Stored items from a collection
+---+
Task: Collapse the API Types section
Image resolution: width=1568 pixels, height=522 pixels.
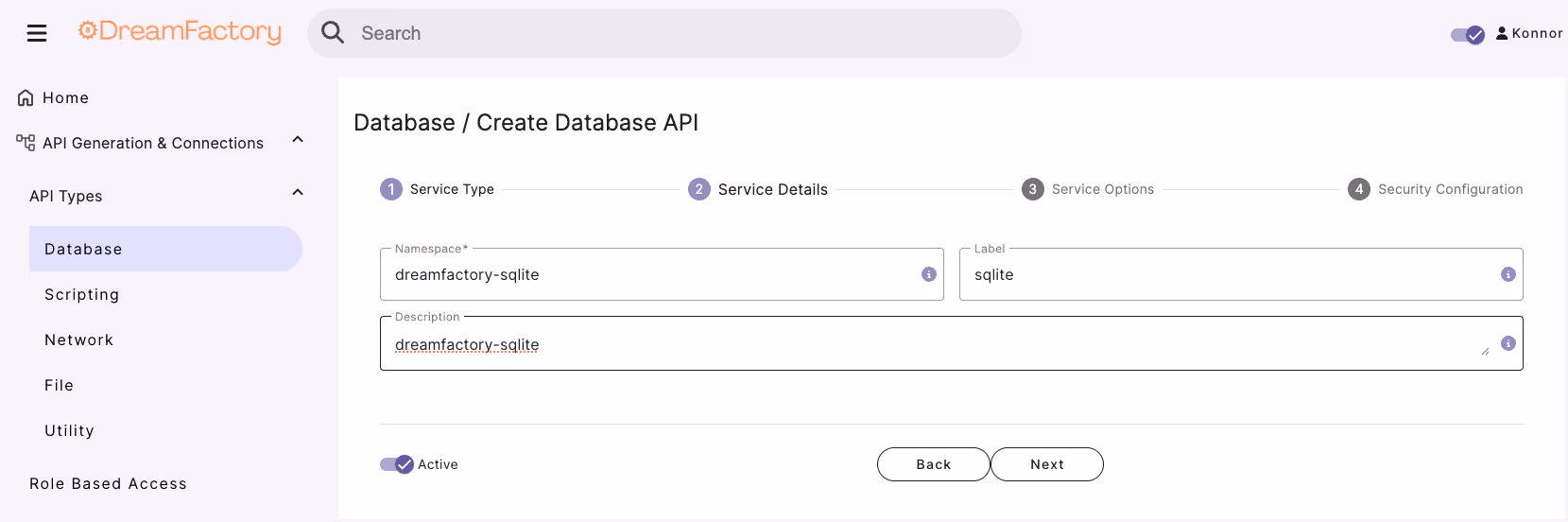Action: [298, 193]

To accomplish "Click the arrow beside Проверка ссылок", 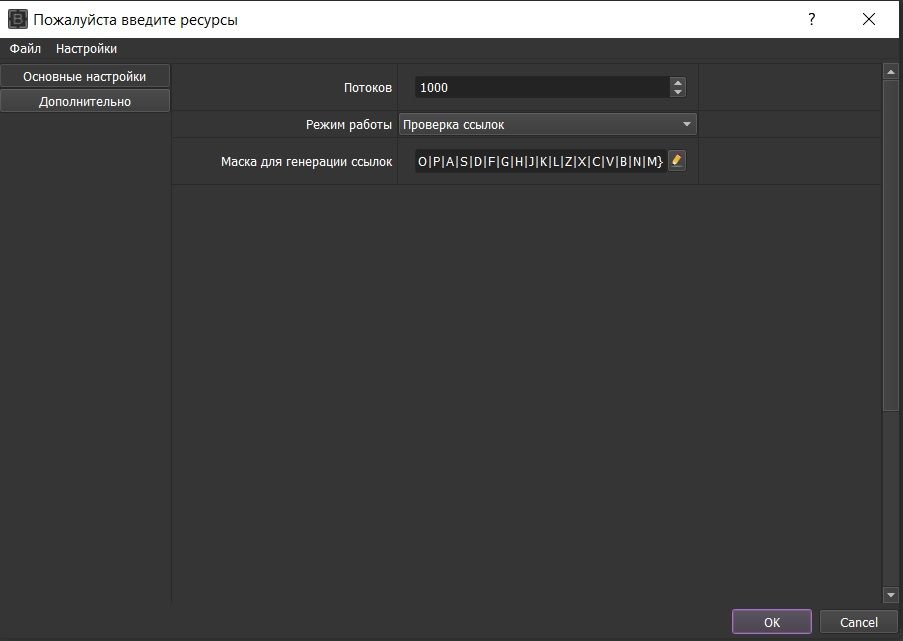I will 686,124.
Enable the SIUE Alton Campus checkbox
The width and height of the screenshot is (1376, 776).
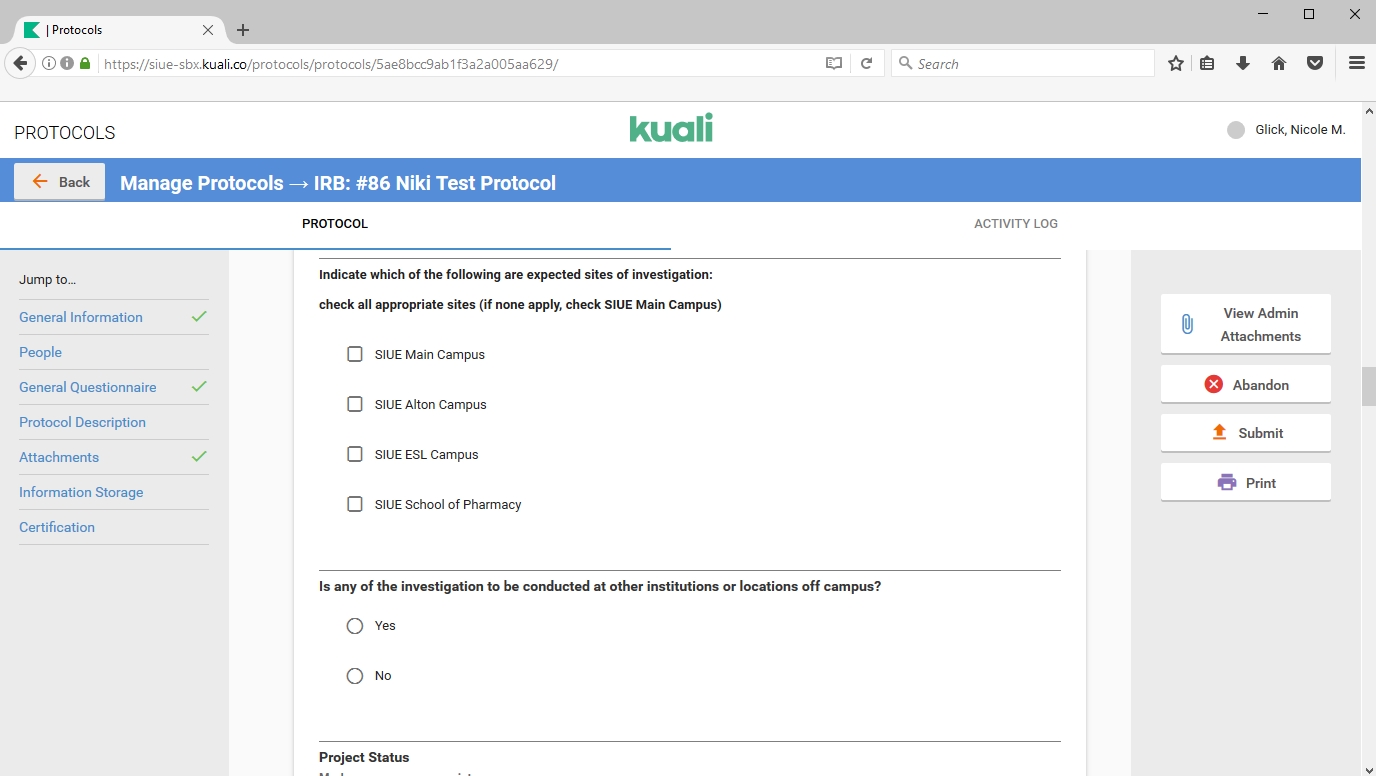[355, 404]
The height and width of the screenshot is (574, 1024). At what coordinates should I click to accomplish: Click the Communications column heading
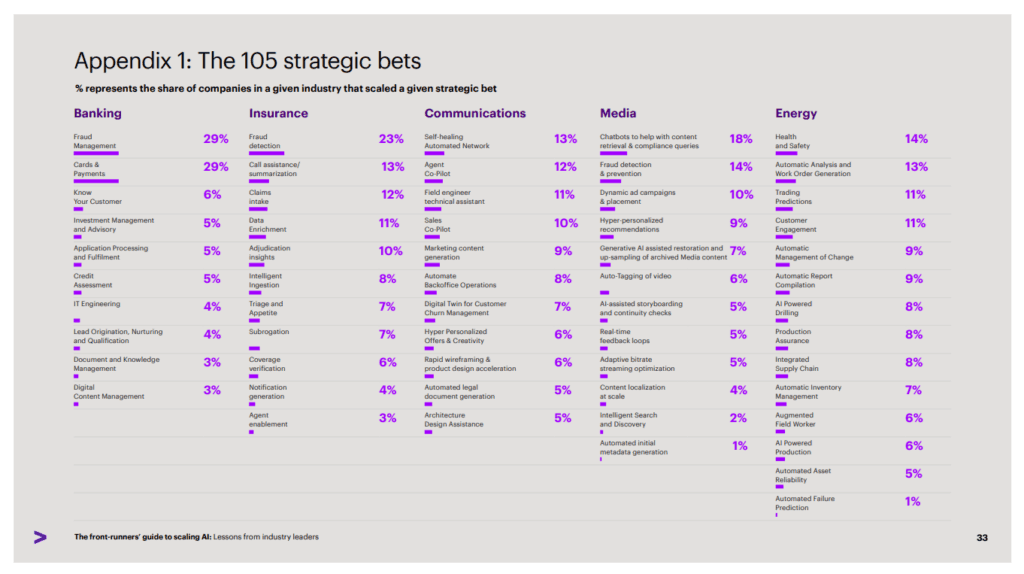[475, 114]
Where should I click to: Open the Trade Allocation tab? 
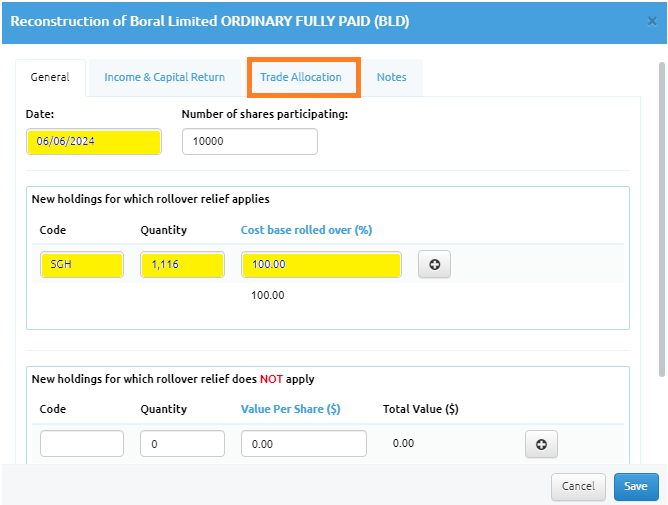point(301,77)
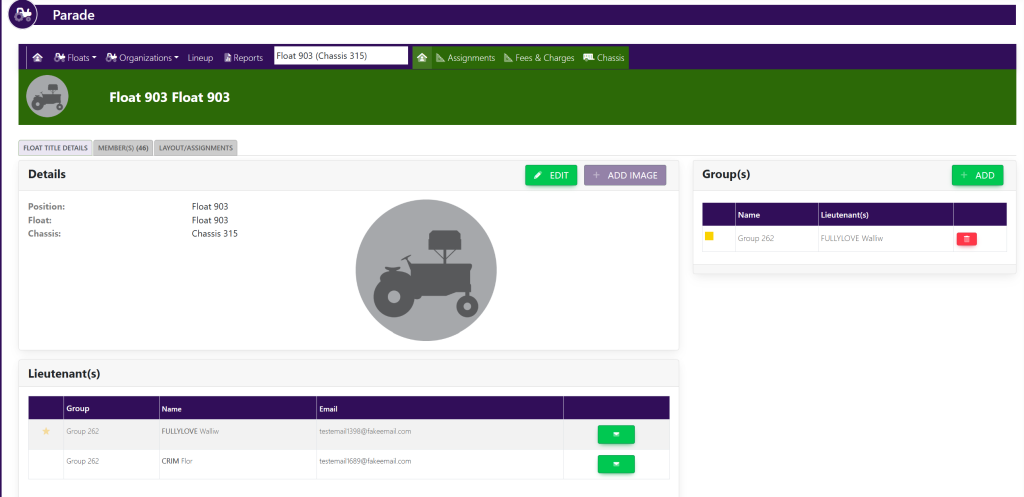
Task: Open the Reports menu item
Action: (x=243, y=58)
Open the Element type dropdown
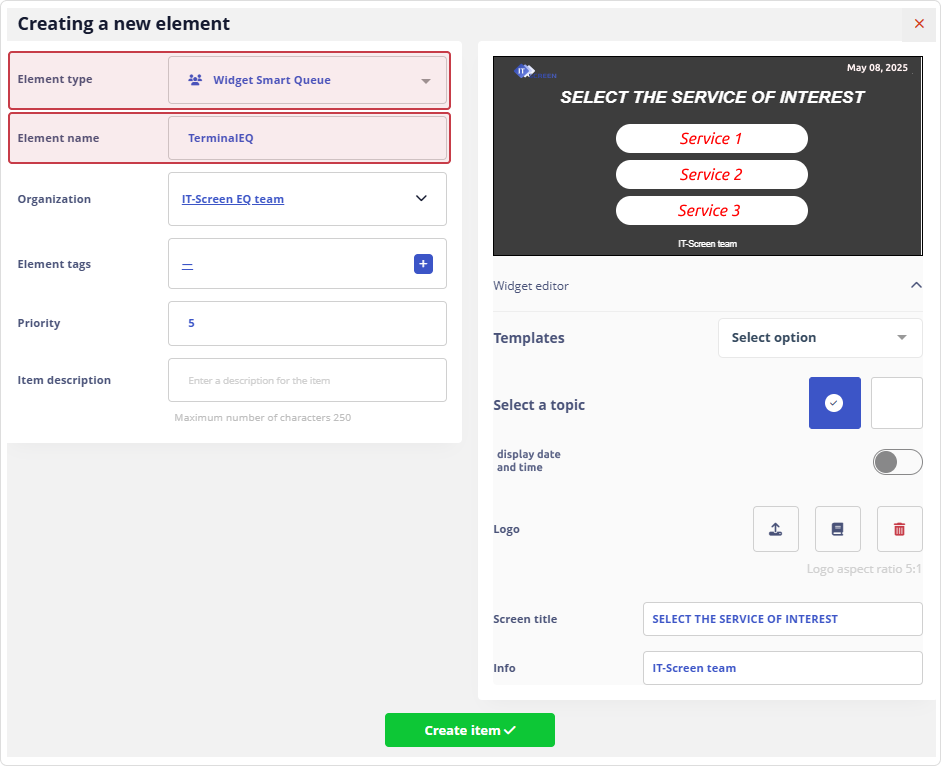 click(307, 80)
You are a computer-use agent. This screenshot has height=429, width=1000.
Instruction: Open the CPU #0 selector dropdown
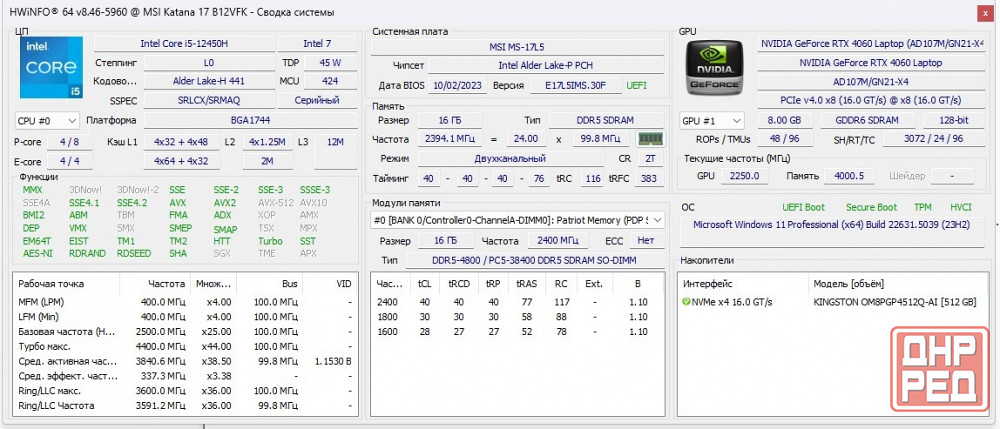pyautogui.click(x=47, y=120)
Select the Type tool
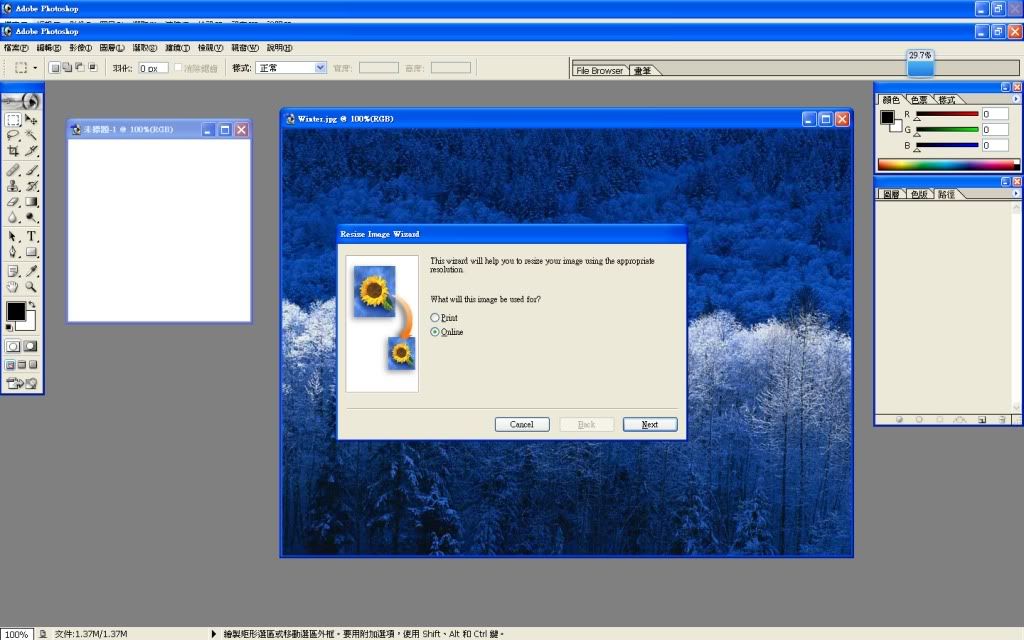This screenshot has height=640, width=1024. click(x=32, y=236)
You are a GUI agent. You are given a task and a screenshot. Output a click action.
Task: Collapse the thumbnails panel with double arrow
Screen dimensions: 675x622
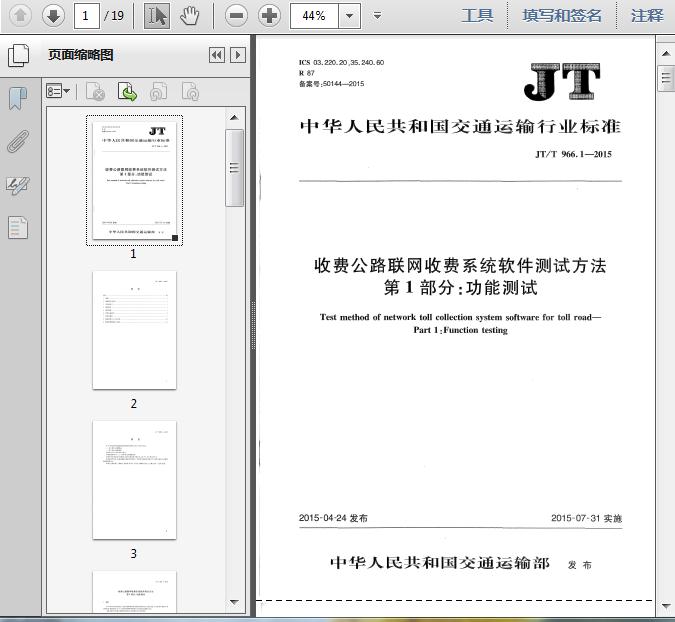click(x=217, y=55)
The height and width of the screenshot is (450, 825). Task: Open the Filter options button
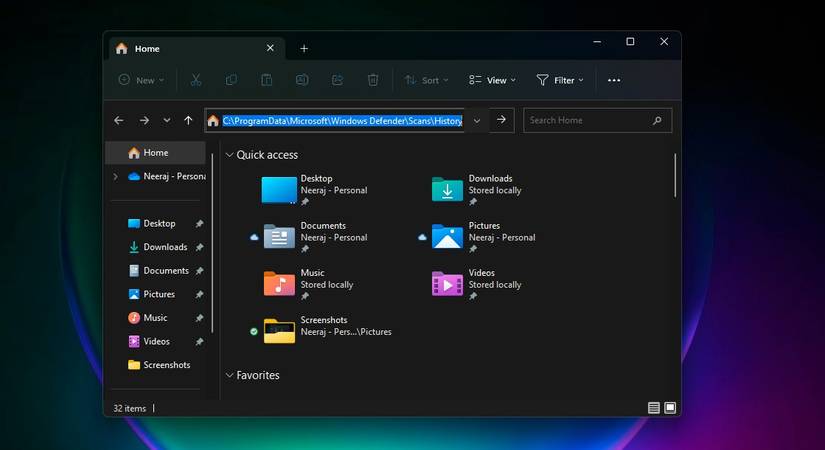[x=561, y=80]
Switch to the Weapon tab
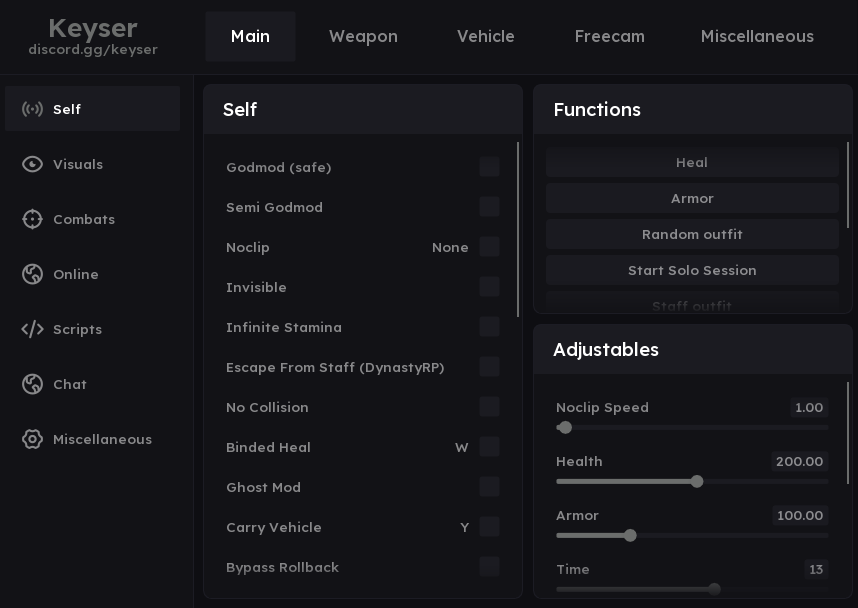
+---+
### [How to complete this task]
Please return all lines above in which the string "Collapse" is found.

### [Solution for this exercise]
Task: Collapse the API Types section
Task: Collapse the thumbnails panel with double arrow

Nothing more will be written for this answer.